* [TEXT EXCERPT]:

Talent Management

Book Talent Management

Strategies for Success From Six Leading Companies

ASTD Publications,


Recommendation

Talent management is a fascinating topic full of potential for dramatic motivational speaking and cutesy pop psychology: Learn to manage talent, excite the troops, spread the vision, enlist the worthy, prepare the next generals and make a tidy profit, all while doing noble work. Alas, the real world of talent management isn’t that simple or passionate, but it does have room for plenty of inspiration, creativity and innovation. Editor Larry Israelite, a vice president and human resources (HR) manager at Liberty Mutual Group, compiles valuable, specific information that hits those high notes. He and the book’s other contributors present a fresh look at talent management ideas. A few of his writers overdo the HR-speak, but most stay pragmatic. From four steps for creating a talent plan to six success stories to 10 tips for getting on board with talent management, this book provides explicit advice for anyone seeking better talent management. BooksInShort recommends it to human resources employees and managers as well as their superiors, up to and including CEOs.

Take-Aways

  • Talent management isn’t a job just for the human resources department anymore.
  • Everyone in the organization should be involved, from executives to salesclerks.
  • As the workforce ages, the talent pool is shrinking.
  • Thus, organizations face an even greater need for comprehensive talent management, ideally starting from the top.
  • Customize talent plans and strategies to fit your company and your industry.
  • Integrate your talent needs with your business goals. Separating them will jeopardize both.
  • Learn from six companies that excel in talent management: Cisco Systems, McDonald’s, Avon Products, Children’s Healthcare of Atlanta, Ciena and Liberty Mutual Group.
  • Leaders’ transparency, honesty and commitment ease employees’ resistance to change.
  • Don’t be afraid to revamp long-established systems, like performance evaluations.
  • Take advantage of new technology but keep your methods simple, focused and explicit.
 

Summary

What Is Talent Management?

Talent management isn’t a new concept to human resources (HR) leaders or to major companies, but it takes on new meaning and greater importance in volatile economic times. The definition of talent management varies among industries, companies and even branches of the same business. That’s generally smart because it means managers are molding the concept to fit their firm’s needs. The best approach is to define it simply as the work businesses do to get the most out of their people – for the sake of their employees and the bottom line.

* [PROVIDED MATERIAL]:

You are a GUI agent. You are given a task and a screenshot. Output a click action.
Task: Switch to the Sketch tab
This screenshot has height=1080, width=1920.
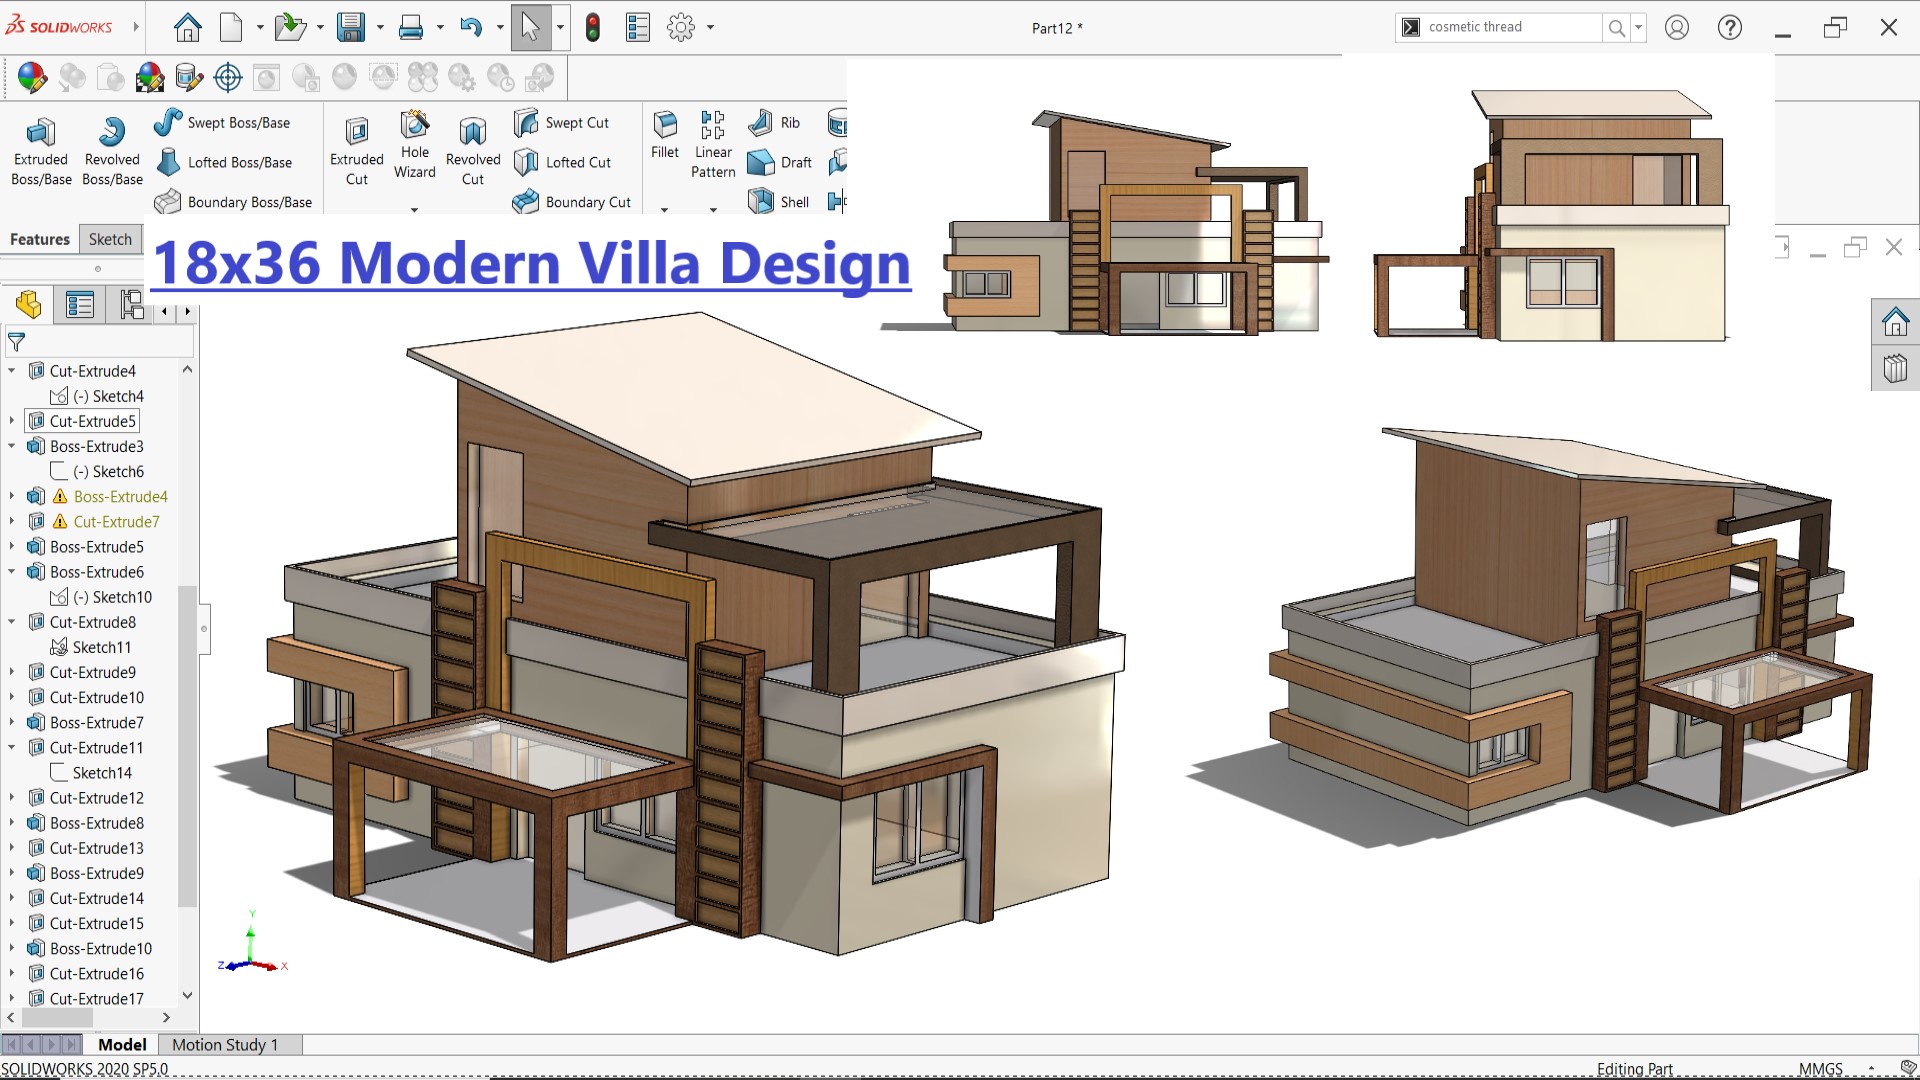coord(110,239)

* [WHAT THIS EXERCISE ASKS]:
**A.** From the talent management book summary, list every company it names as excelling in talent management.
**B.** Pick up the talent management book summary from its last sentence and keep writing.

* [SOLVED TASKS]:
**A.**
Cisco Systems
McDonald's
Avon Products
Children's Healthcare of Atlanta
Ciena
Liberty Mutual Group

**B.**
“Talent management systems enable the management of people in accordance with best practices. In other words, it is today’s systems that make talent management concepts a reality.”

Human resources departments should not own talent management. It should pervade a company’s goals and involve the whole workforce, although not necessarily in the same way. Ultimately, you must define what “talent management” means for everyone in your business. That includes properly categorizing talent, preferably as anyone working for the company in any way, perhaps even contractors. Within this broad vision, your talent management activities might include hiring, training, evaluating performance, developing employee careers, coaching executives and planning for succession. Create your talent management vision, and then teach it and support it.

It Takes More Than an HR Plan

Talent management used to mean little more than grooming high performers for future leadership jobs. Now, according to talent management consultant and analyst Josh Bersin, it is a vital foundation for any business. Properly conducted, it integrates business strategies and goals with the people and skills needed to achieve them. “High-impact talent management” can improve your decision making when you face calls to reorganize, improve results, handle a rash of retirements, update your compensation plan or help your industry expand. Good talent managers create plans for handling these issues that do not mimic HR but that apply HR strategies to meet corporate needs. Bersin uses a four-step process he calls “the essence of talent management”:

  1. Determine the business challenges ahead – Set goals and plans for up to two years.
  2. Identify people problems that block these goals – Use models to see what you’re missing, whether you need more people, greater expertise or new capabilities.
  3. Make a plan to solve these problems – The solutions might require a new recruiting system, fresh branding or other improvements. Seek simple but specific answers.
  4. Put the plan to work – This doesn’t have to involve a new computer program. Software accomplishes little without an action plan centered on a business problem or change.
“And, ideas transcend hierarchy.”

This model requires everyone in the organization to understand that the top executives – not HR – must “own” talent management. That gives HR a supporting role as lead consultants. Information technology personnel, departmental management and training staff members also might take supporting roles. Any talent management plan must cover performance, competency, leadership development and corporate learning. Respect your firm’s culture when creating your plan, so it will fit seamlessly into your employees’ work lives. Learn from these six companies:

  1. Cisco Systems – Talent management leaders at Cisco predict four impending challenges: a smaller talent pool, a huge age span among employees, a growing need for culturally diverse leaders, and worldwide hiring opportunities, demand and risks. As this fast-growing $40 billion company works to become a “solutions-based” business instead of a producer of goods, it seeks leaders who can navigate new markets. Cisco wants to lead its industry – starting from within the company, as the CEO’s vision statement reveals: “Best in the world; best for the world.” The business plan for changing Cisco depends on changing its leaders. Cisco gives each executive an individual motive for personal transformation, and offers a three step – or three “pillar” – method for achieving it. The first pillar defines five leadership goals following Cisco’s “C-LEAD model”: “collaborate, learn, execute, accelerate and disrupt.” The second pillar helps people advance by using individual evaluations and education, including the “Action Learning Forum,” where future leaders study and solve an actual business problem. The third focuses on talent management to fuel Cisco’s overall goals. As you pursue this agenda, don’t bog down. Concentrate on the possible. Pay attention to people, quality and business achievement.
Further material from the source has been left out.